At the recent American Heart Association (AHA) meeting, several reported trial results will most likely inform practice in the coming years. These include RAFT, which found that CRT-D devices benefit less severe heart failure patients; GRAVITAS, which found that high doses of clopidogrel hold no benefit for low responders; and PARTNER quality-of-life trial, which found a significant positive quality of life for patients receiving transcatheter valve implants.
While the clinical data continue to add to clinicians’ understanding of cardiovascular disease and treatment, the practice environment continues to be challenging. Private practices are still aligning in one way or another with hospitals. Reimbursement is still a major issue affecting the ability of healthcare facilities and practices to adequately plan for the future.
Hospitals and practices are still trying to effectively utilize electronic data collection, storage and retrieval in meaningful ways. In addition, everyone is bracing for the potential influx of some 40 million previously uninsured Americans into the healthcare system and what that means in terms of manpower, quality and the bottom line.
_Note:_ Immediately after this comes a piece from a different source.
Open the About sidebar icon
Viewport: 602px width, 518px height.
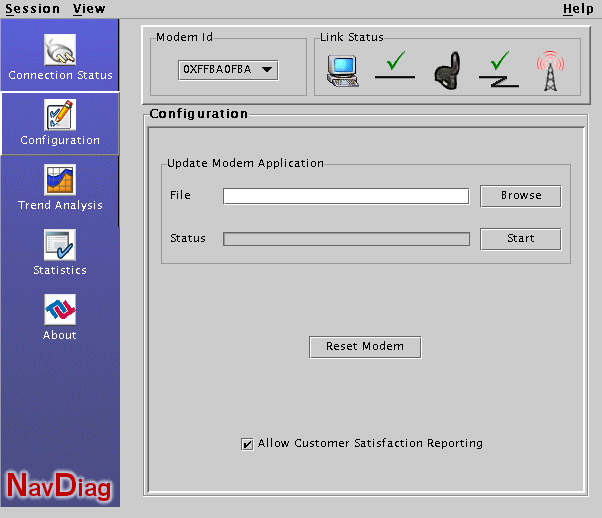click(60, 311)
In our first Leadership Forum (page 4), thought leaders outline the key challenges for cardiovascular medicine as we move into 2011. While there are stark challenges that demand multi-society collaboration, as well as government advocacy outreach, there also are opportunities for those in cardiovascular medicine to once again rise above the fray and deliver excellent patient care. Dr. Douglas Packer, president of the Heart Rhythm Society, says that it is easy to get distracted by the “process” of medicine, but that “we have to continue to highlight our core mission and values.”
An opportunity for cardiologists, says Dr. Clyde Yancy, immediate past president of the AHA, is to embrace preventive medicine. That could be difficult because hovering over the future of cardiovascular medicine is the inescapable specter of uncertainty, notes Dr. Larry Dean, president of the Society for Cardiovascular Angiography and Interventions.
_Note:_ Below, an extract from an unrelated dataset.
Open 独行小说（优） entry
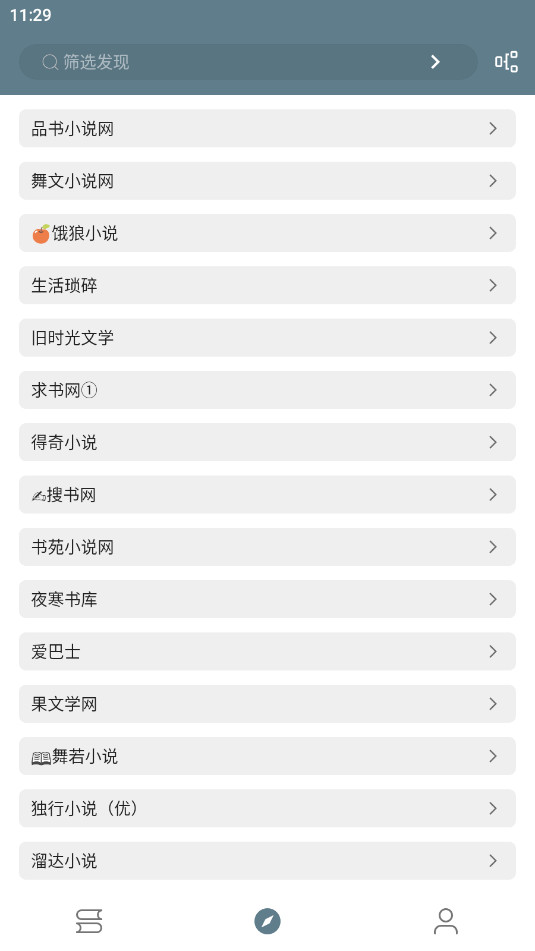The width and height of the screenshot is (535, 951). 268,808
Taking the idea of uncertainty a bit poetically further, Dr. Jack Lewin, CEO of the American College of Cardiology, compares accountable care organizations to Bigfoot: “We think we know what they are, but nobody has really ever seen one.” The Bigfoot comparison could easily encompass many of the healthcare unknowns for 2011.
One thing is for certain, however: In terms of leadership, cardiovascular medicine is in good hands.